- Understand the main steps involved in preparing data for machine learning algorithms
- Create Python functions to automate steps of the data cleaning process
- Gain an introduction to matplotlib's object-oriented interface to combine plots on the same figure
This lesson draws heavily on the following textbook chapter:
- Chapter 2 of Hands-On Machine Learning with Scikit-Learn and TensorFlow by Aurèlien Geron
You may also find the following blog posts useful:
- Machine Learning with Kaggle: Feature Engineering
- Sections 2 and 3 of Intermediate Machine Learning on Kaggle Learn
- Effectively Using Matplotlib by C. Moffitt
When you receive a new dataset at the beginning of a project, the first task usually involves some form of data cleaning.
To solve the task at hand, you might need data from multiple sources which you need to combine into one unified table. However, this is usually a tricky task; the different data sources might have different naming conventions, some of them might be human-generated, while others are automatic system reports. A list of things you usually have to go through are the following:
- Merge multiple sources into one table
- Remove duplicate entries
- Clean corrupted entries
- Handle missing data
In lesson 2, we examined how to merge the table of housing data with their addresses; in this lesson we will focus on the remainign three steps.
Although building algorithms that are able to classify data or estimate outcomes is arguably the most interesting part of data science, data cleaning is the one that takes up most of the time.
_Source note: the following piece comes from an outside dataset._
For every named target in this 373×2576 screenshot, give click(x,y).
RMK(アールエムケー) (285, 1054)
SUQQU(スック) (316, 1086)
According to a study by CrowdFlower, data scientists spend about 60-80% of their time preparing datasets for machine learning algorithms.
In this lesson we will analyse the unified table of housing data and their addresses that we created in lesson 2:
housing_merged.csv
As in previous lessons, we will be making use of the pandas and seaborn libraries.
# reload modules before executing user code
%load_ext autoreload
# reload all modules every time before executing the Python code
%autoreload 2
# render plots in notebook
%matplotlib inline
# data wrangling
import pandas as pd
import numpy as np
from pathlib import Path
from dslectures.core import *
# data viz
import seaborn as sns
import matplotlib.pyplot as plt
import matplotlib.image as mpimg
# these commands define the color scheme
sns.set(color_codes=True)
sns.set_palette(sns.color_palette('muted'))
As usual, we can download our datasets using our helper function get_datasets
:
get_dataset('housing_merged.csv')
We also make use of the pathlib
library to handle our filepaths:
DATA = Path('../data/')
!ls {DATA}
housing_data = pd.read_csv(DATA/'housing_merged.csv'); housing_data.head()
Before we prepare the data for training machine learning models, it is useful to experiment with creating new features (i.e. columns) that may provide more information than the raw data alone. For example the column total_rooms
refers to the total number of rooms in a housing district, and thus it is more useful to know the number of rooms per household. In pandas, we can create this new column as follows:
housing_data['rooms_per_household'] = housing_data['total_rooms'] / housing_data['households']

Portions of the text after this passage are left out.